In a world first, the study analysed completely healthy breast tissue, enabling insight into the development of cell mutations at the earliest stages.
Prof Stebbing noted that previous papers had to rely on tissue taken close to a cancer or, for example, from an adjacent breast in a sick patient.
“Normal tissue gave us a crucial opportunity to evaluate cellular degradation whilst factoring in age and pregnancy,” he said. “There are two types of mutations we typically see in cancer cells, and we refer to these as passengers and drivers.
“Drivers are the more dangerous ones and, surprisingly, it was these very ones that we spotted in the older pregnant women – a linear increase in the epithelial cells with age.

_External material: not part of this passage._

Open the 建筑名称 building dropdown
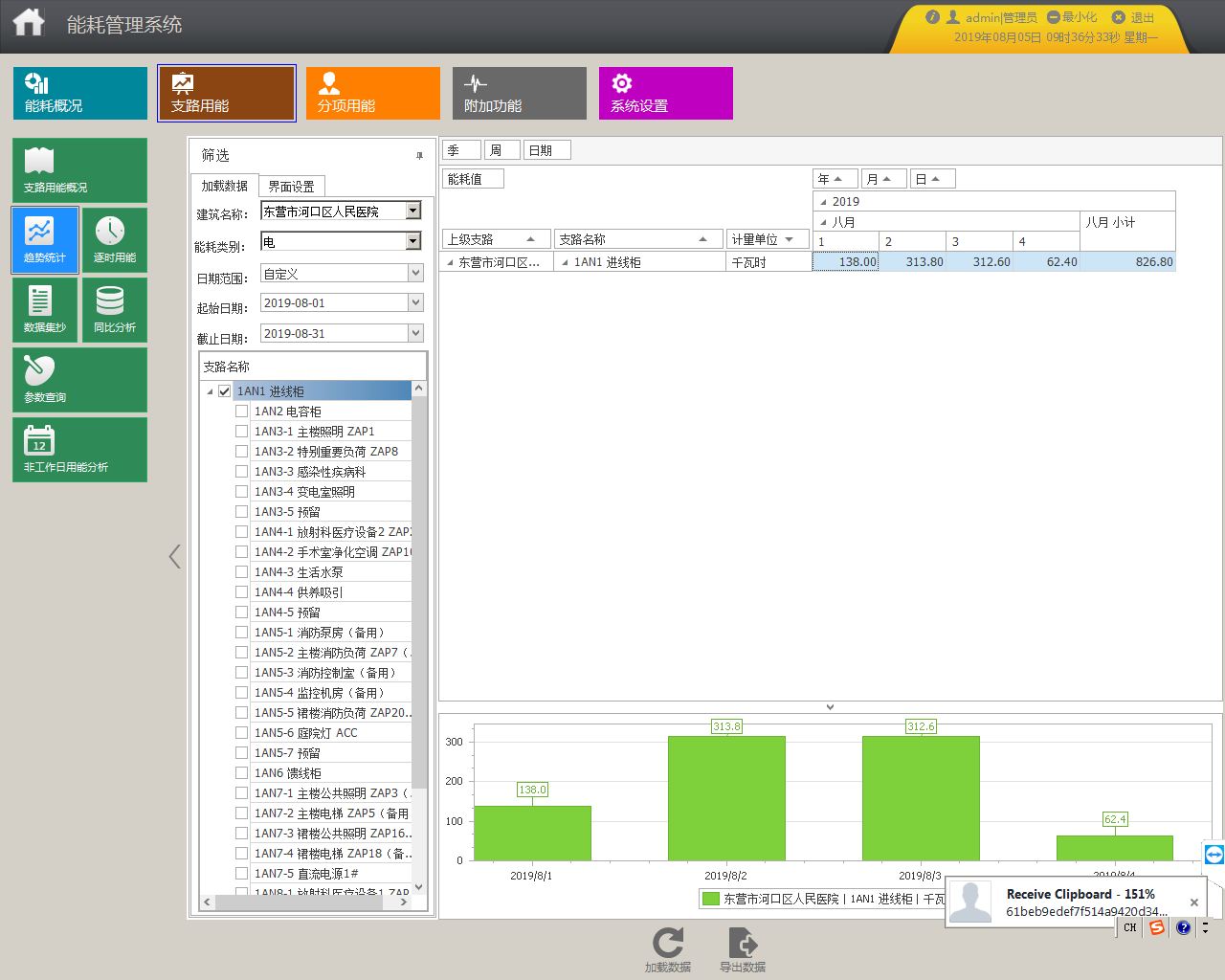Screen dimensions: 1225x980 413,211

“We have discovered that a combination of late pregnancy and age foster a huge number of cell mutations. If you take a woman who has never had kids, the mutational burden goes up and up with age.
“However, we now know what happens is that with late pregnancy you get an enrichment on top of that, of what we call mutated clones – groups of cells with important mutations in them.”

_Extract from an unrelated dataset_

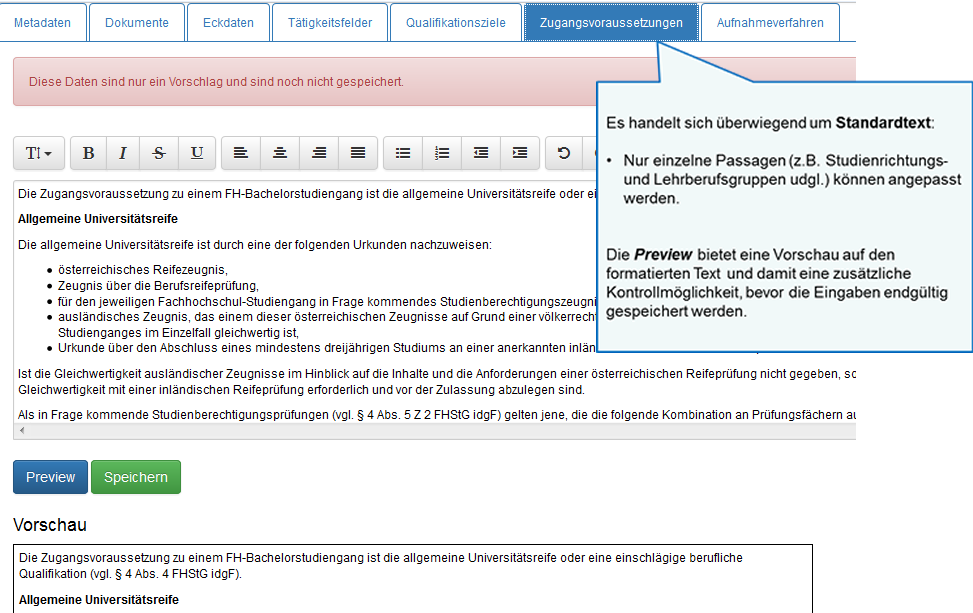Toggle strikethrough formatting
This screenshot has height=613, width=973.
tap(158, 153)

The paper was published on an open access pre-print repository this week and will now be subject to a peer-review process. It is the first study to demonstrate precisely how pre-cancerous mutations develop in the breast and where.

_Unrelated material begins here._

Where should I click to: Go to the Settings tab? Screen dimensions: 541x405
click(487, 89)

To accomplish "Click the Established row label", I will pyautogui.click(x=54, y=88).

Dr Biancastella Cereser, who designed the study with Prof Stebbing, told The Telegraph: “We biopsied branches of the duct, the more functional part of the breast, but we also looked at epithelium cells, where cancer usually starts. We extracted DNA from there and also the surrounding area of tissue.
“The colon and some other organs have been sequenced but not the breast, cancer there is more complex because of the influence of hormonal changes.”
The positive impact from the study could be twofold, Prof Stebbing said, adding: “With this kind of information, we can start to identify the specific women who need to have their breasts closely monitored during pregnancy.
“Secondly, this data brings us another step forward to a future where cancer patients will be prescribed medication specifically suited to their genes.”